Excerpted passage: Begin

Chronicling centuries of soaring accomplishment....
The Golden Age of Jewish AchievementThe Compendium of a Culture, a People, and Their Stunning Performance
By Steven L. Pease
9.1"x6" (624 Pages)Publisher: Deucalion, 2009
The Golden Age of Jewish Achievement explores two questions. Are Jews disproportionately high achievers? And if they are, why?
The first is answered with 61 compelling exhibits, covering Nobel prizes to Rock 'n Roll Hall of Fame awards, Pulitzers to chess champions, philanthropy to Supreme Court justices and much more. None can study these facts and not be astonished by all that Jews have achieved and contributed over the last 200 years.
The more intriguing question may be "Why has this happened?" Through fascinating stories, such as "Lev Leviev and the Soviet Jews" and "The Jazz Singer," The Golden Age illustrates the life and circumstances of hundreds of remarkable Jews before concluding with the riveting "Why?"
Timely, the book raises notions advanced by Malcolm Gladwell's Outliers, and recent debates over "Jewish genes," as well as Charles Murray's 2007 Commentary article in which he argues for natural selection. The Golden Age makes the case for the glory of a culture. It explains how the evolution of Judaism, coupled with a tortured 2,000 year history, has shaped a unique combination of cultural values which have made Jews into the world's most successful tribe of Outliers. For example, Jews were history's first tribe to mandate literacy for all their people. In making its case, the book challenges natural selection, second generation immigrant status, and other theories which have been advanced to explain the phenomenon.

Excerpted passage: End

— Required action 1 —
According to the book description, what does the book credit for making Jews "the world's most successful tribe of Outliers"? Answer in one to three sentences.
— Required action 2 —
How many exhibits does the book description say are used to answer whether Jews are disproportionately high achievers?
— Required action 3 —
Please write out the book description from "Chronicling centuries of" up to and including "last 200 years.".
Rely on the book description alone for your answers.

Data provided: Begin

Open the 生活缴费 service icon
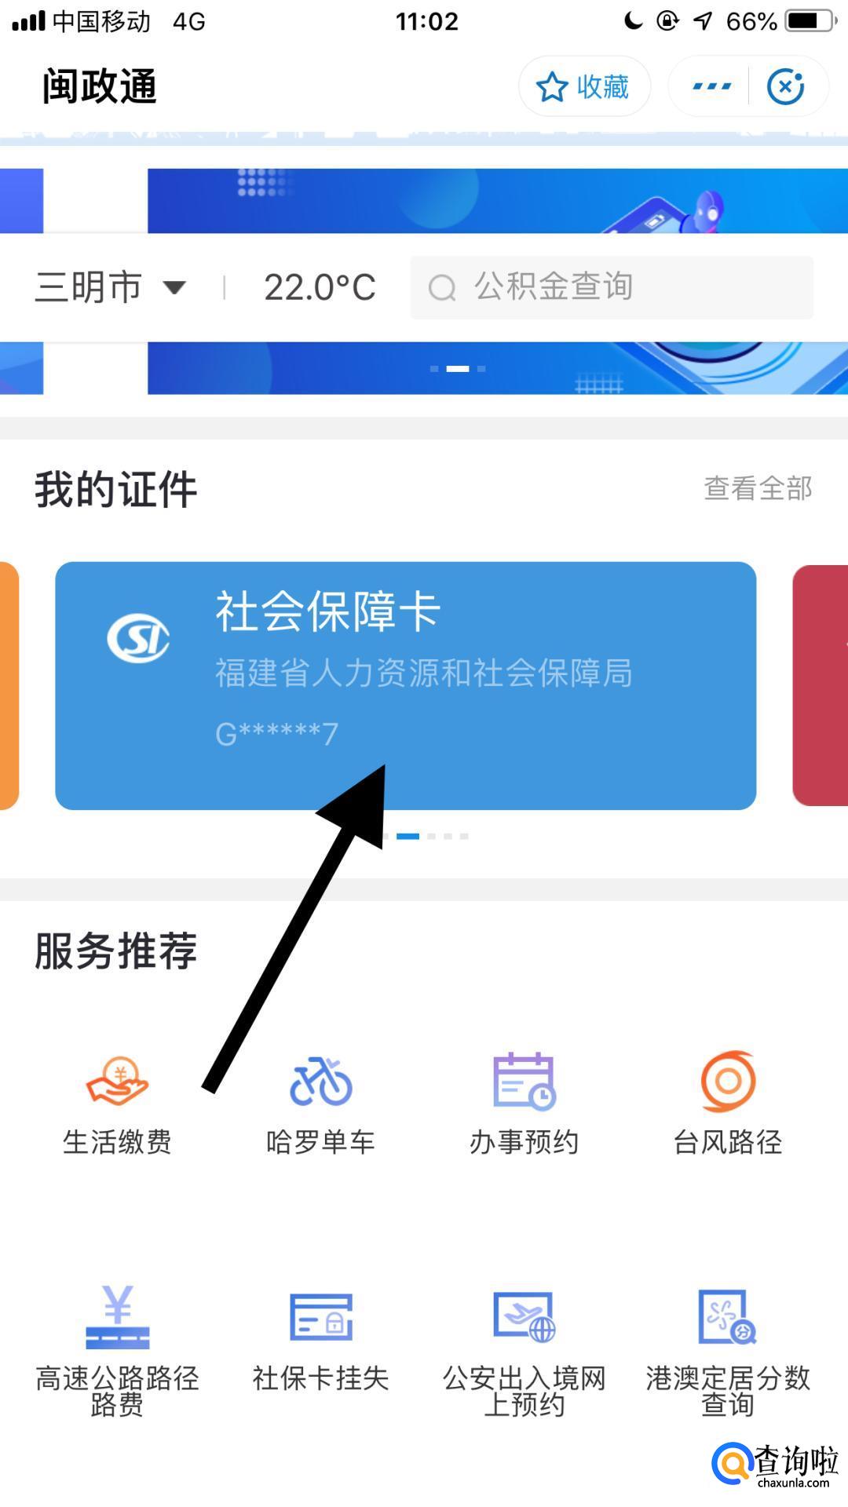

Data provided: End

— Problem solution 1 —
The book credits a unique combination of cultural values. Those values were shaped by the evolution of Judaism together with a tortured 2,000-year history. One example is that Jews were history's first tribe to require literacy for all their people.

— Problem solution 2 —
61 exhibits.

— Problem solution 3 —
Chronicling centuries of soaring accomplishment....
The Golden Age of Jewish AchievementThe Compendium of a Culture, a People, and Their Stunning Performance
By Steven L. Pease
9.1"x6" (624 Pages)Publisher: Deucalion, 2009
The Golden Age of Jewish Achievement explores two questions. Are Jews disproportionately high achievers? And if they are, why?
The first is answered with 61 compelling exhibits, covering Nobel prizes to Rock 'n Roll Hall of Fame awards, Pulitzers to chess champions, philanthropy to Supreme Court justices and much more. None can study these facts and not be astonished by all that Jews have achieved and contributed over the last 200 years.